* Record extracts

+---+

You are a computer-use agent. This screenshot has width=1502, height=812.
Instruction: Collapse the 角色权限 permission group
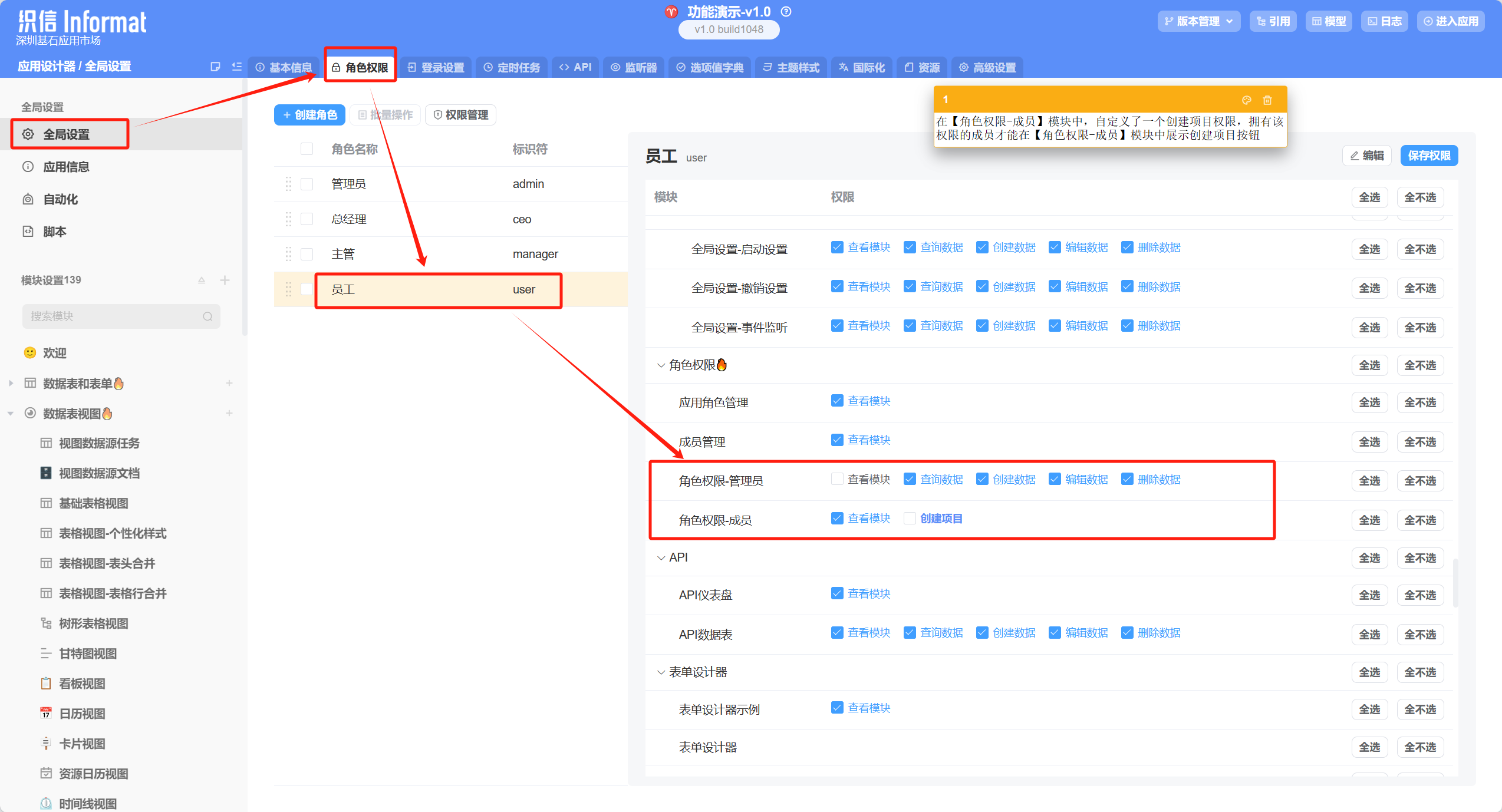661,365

+---+

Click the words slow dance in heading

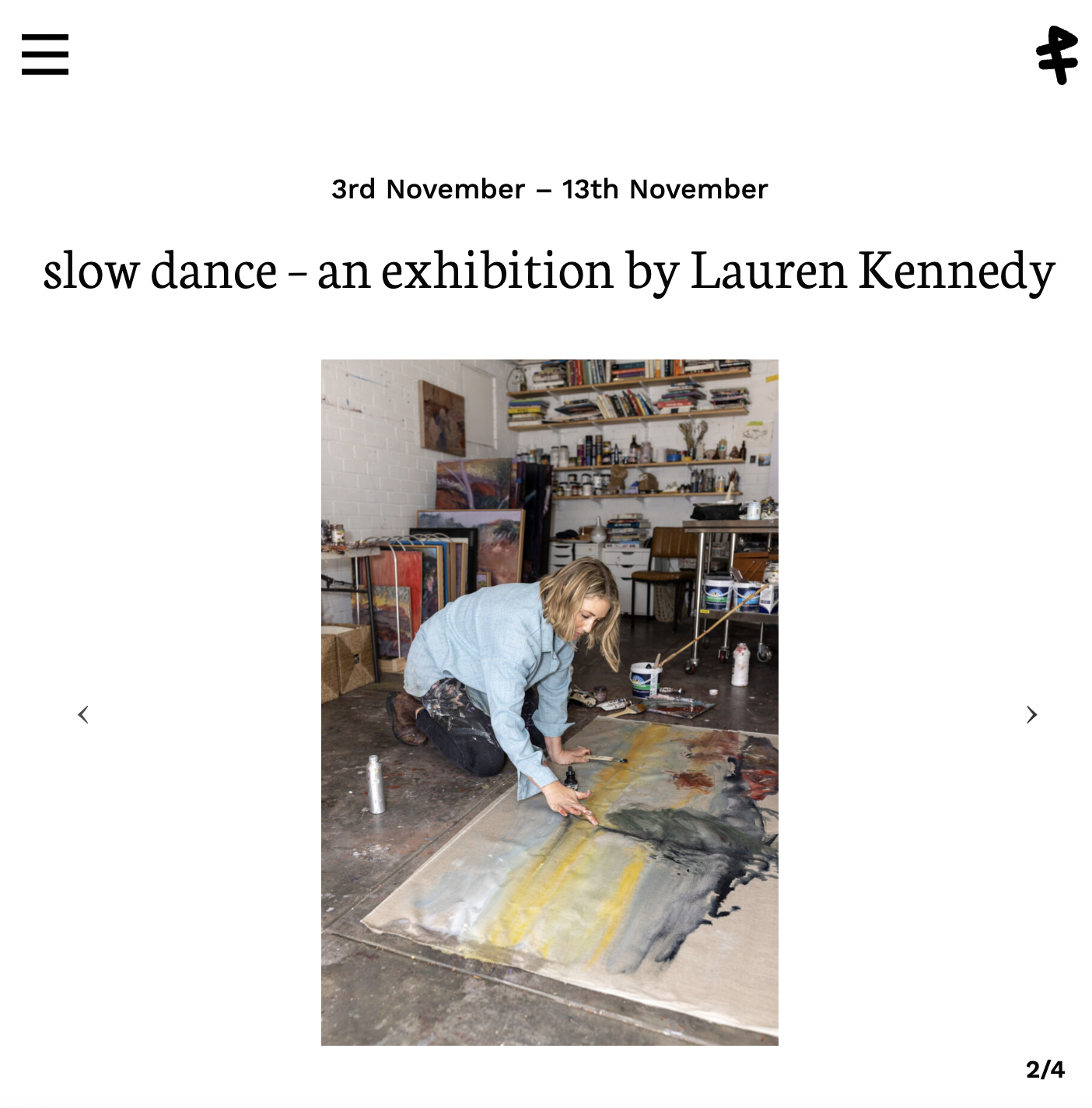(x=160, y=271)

+---+

* Short task
Select every line of the records that contains the string "width". Treat uppercase and lowercase letters as distinct.

* Result below
You are a computer-use agent. This screenshot has width=1502, height=812.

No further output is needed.